Set alongside this chronological view are the tangled lives of nearly a hundred characters but don’t worry this story-weaver has at the front of this book given us a cast list of the characters involved, a whole six pages.
This tale begins in 1911 when the giants of the title, the crowned heads of Europe, are powerfully established in their palaces, when it ends in 1924 they are all gone except King George V of Britain.

Between the 1911 and 1924 we have the various upheavals that were to restructure the world, the world that my great grandparents and grandparents knew.

Offered with plenty of possibility for action by these somewhat turbulent times Ken Follett takes full advantage of this occasion to weave a story that must surely touch the lives of each and every reader.

Apart from the destinies of the reigning crowned heads of Europe we follow the entangled destinies of five families, in Wales, England, Germany, Russia, and America.

Ken Follett has a thorough understanding of the history of this period and his skill to incorporate his research and his fictional characters into an animated, appealing story is masterful.

He’s exceptionally successful in relating the build-up to the 1914-18 war, when all hopes of a peaceful resolution steadily disappeared because of the conceit, belligerence, and epic lack of forethought of the powers that be led the way for the devastation that would overshadow the following decades.

This is a gigantic book; however, it was quick to read what with love stories, industrial unrest, political dramas, battlefield awfulness, class struggles it is presented to us in instalments, setting out on the journey first with one section of the story, and then another, at times joining together in unforeseen ways.

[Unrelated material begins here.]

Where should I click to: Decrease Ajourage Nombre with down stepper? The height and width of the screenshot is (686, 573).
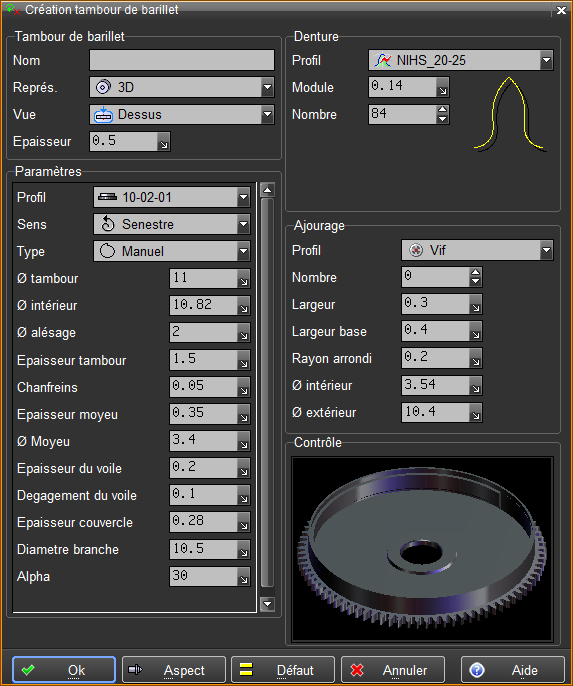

I loved the way the characters are eyewitness’s to such historic events which include; The Battle of the Somme (My maternal great-grandfather fell on the first day), Germany signing the Treaty of Versailles to name but two of many historical events and the way that Ken Follett is so adept to be able weave fact with fiction is inspiring and enlightening.

I really got a sense of how these events had an effect on the lives of so many of my very own families, and as I read this book I found myself thinking that what my great grandparents and grandparents had to go through is why they fought so hard for the vote, women’s equality and a living wage and why the first world war maybe had to happen.

In conclusion this is book that is unquestionably worth reading, it’s competently researched, effortless to read, and keeps the reader’s attention throughout, and I guarantee that If, like me, you enjoy historical novels you’ll take pleasure in the masterly woven stories of Ken Follett for his ability to make history come alive.

A Review of Back with a Vengeance by C. J Carver


Back with Vengeance
Back with Vengeance by C. J. Carver
My rating: 4 of 5 stars

FRIDAY, 30 SEPTEMBER 2011

Authors/Publishers Book Description/Synopsis

Page-turning action with female sleuth Captain Jay McCaulay – When Jay McCaulay wakes up, drugged, in a strange hotel room; she knows things can only get worse. She’s in Moscow, and she has no idea how she got there. Memory shot to pieces, Jay returns to the UK to find her beloved uncle Duncan missing. Soon Jay is entangled in a web of lies and betrayals that stretches from Newbury Racecourse to Siberia.

What Do I Think?

This story starts with a genuine hook; Captain Jay McCauley awakes in a hotel room feeling dreadful. Staggering to the window, she opens the curtains and realises she is in Moscow, but she cannot remember how she got there. When she contacts the hotel desk she discovers that she has lost five days of her life.

This story from a much switched on story-weaver is an extreme adventure, an honest thriller of classic design. I just could not put this book down and look forward to reading more from C. J Carver this story really deserves a 4 stars, very highly recommended.